Of course, the usual suspects were paraded to both admit that what had happened was wrong, and that everything in the garden was now rosy, and the banks were going to be your friend again in the future.
This is all very well, but it deserves to be remembered that these men, these 'reformed' characters have all benefited very nicely from the criminal years. They had still received their salaries, the funding for their pension funds, and more disgracefully, their vast bonuses, most of the money to pay for these excesses coming from the proceeds of crime, the wholesale defrauding of their client base. Believe me, they wouldn't be paying back this money at the rate they are being required to, if they felt they had any chance of arguing that is was straight money!
So, these old wolves in their new sheep's clothes, want us to believe that it is now safe to go back into the water again.
Well, Alastair Darling put it quite succinctly at the end of the programme. To paraphrase him he said, that "...in time, a new product will become available and people will be required to sell it, and that will lead to yet another scandal for which the regulator is not equipped to deal..!"
I go back to what I have been saying before.
The City of London and its banking component is an entity to itself. These men belong to a powerful private club that exists to serve the interests of its shareholders, not the British people at large.
At the moment they are smarting because the spotlight of publicity has been shone on their activities, and the resultant bad publicity has hurt them. But not enough to make any great difference. They will soft pedal for a while, but like the scorpion, they cannot help themselves, it's in their nature to sting, and their ugly face will be revealed again ere too long when it comes time to top up the coffers, or their shareholders demand greater value from their investments!

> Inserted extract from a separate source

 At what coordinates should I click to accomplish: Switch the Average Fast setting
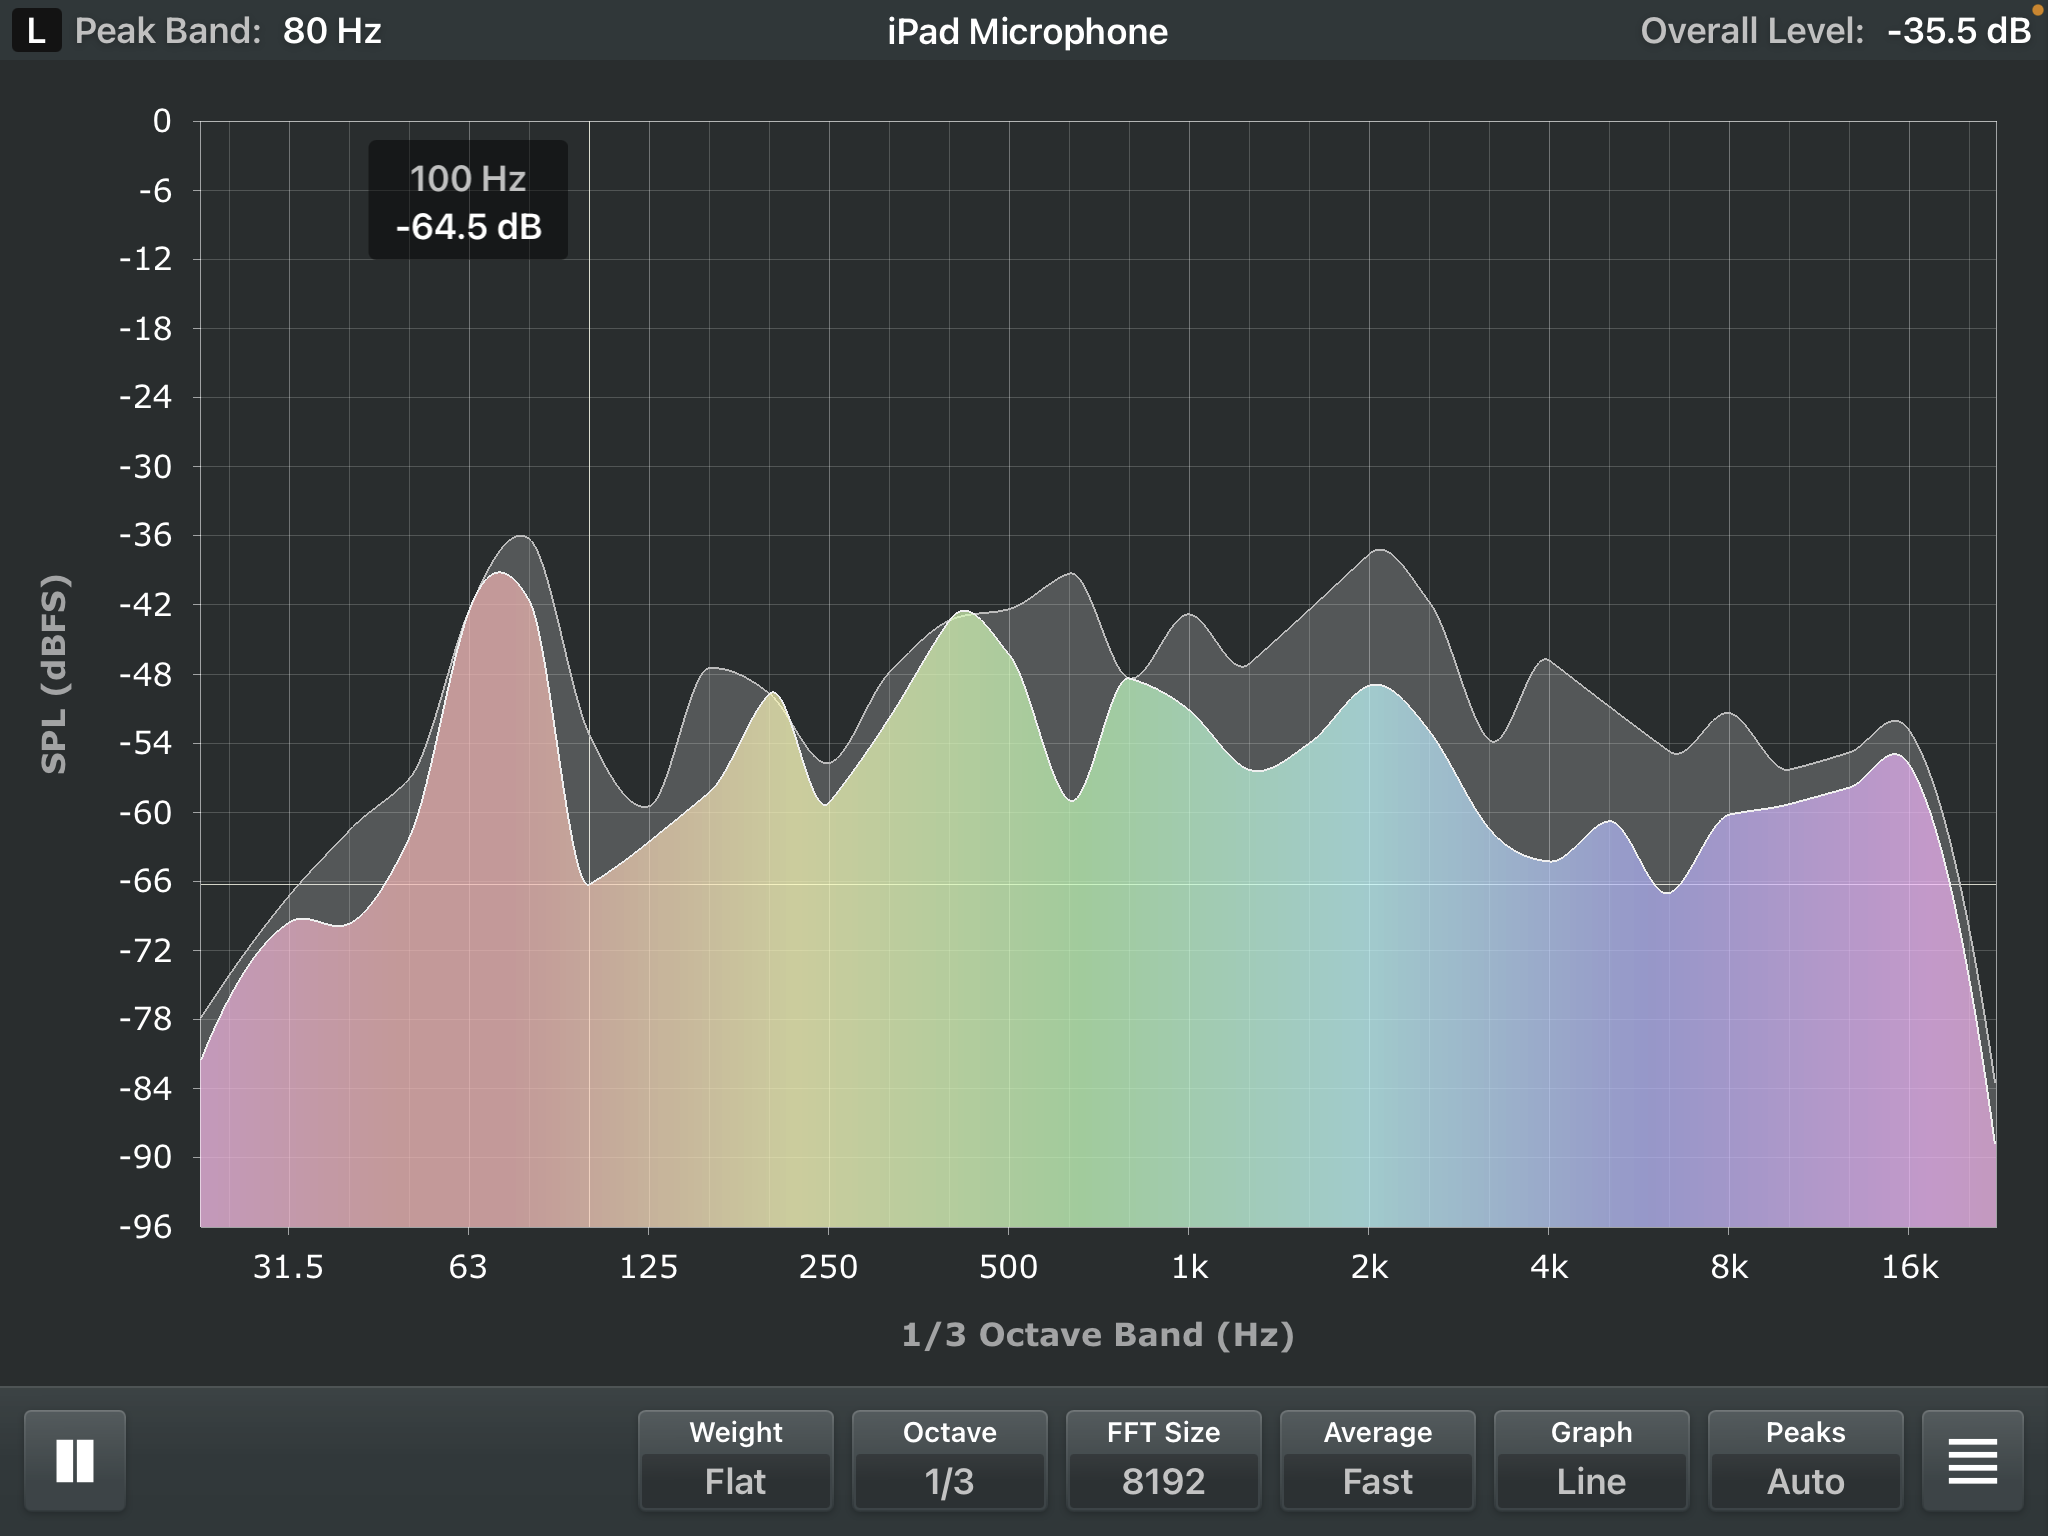tap(1377, 1461)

Earlier, I mentioned how many institutions changed their status in order to become banks, in the aftermath of Big Bang.
One such was The Abbey National Building Society which back in 1989, persuaded its mutual members to vote in favour of conversion into a bank. I wrote an article about the risks that Abbey clients would face when this happened, and drew parallels between this process and the Savings and Loans scandals in the USA. My article, needless to say, pissed off quite a few people down at the Abbey conversion centre!
Imagine my surprise when, after the conversion had successfully been negotiated, the Building Societies Commission published its findings on the way in which the conversion had been achieved and the way in which its clients had been influenced by the glossy PR work done on behalf of the new bank!
Phrases such as "...A biased view of the conversion from mutual society to a public limited company..." or a "...significant deficiency in information..." gave the reader a clue! Other paragraphs read; "...Misleading, biased, inconsistent, partial and facile..."
It got worse. The report continued to state that the Abbey National had made "...Misstatements which repeatedly failed to give its saving and borrowing members a fair and balanced assessment of the consequences of the proposals..." The Transfer document was said to "...fall far short of the balanced assessment of the consequences of conversion which members of a society can reasonably expect from a board..."
Of course, nothing was done, and the Abbey National went on to become, well it has now been taken over by Santander.
This report should have struck a huge chord in the mind of the regulators at the SIB, as the lead regulator was then, but as with its successor, the FSA, they did nothing about what was clearly a shoddy and botched-up conversion, because it was all happening at the time that the whole financial sector was reinventing itself.
Then, as now, there was going to be no political support for any regulator who got in the way of that process, and the same will be true again, in the future!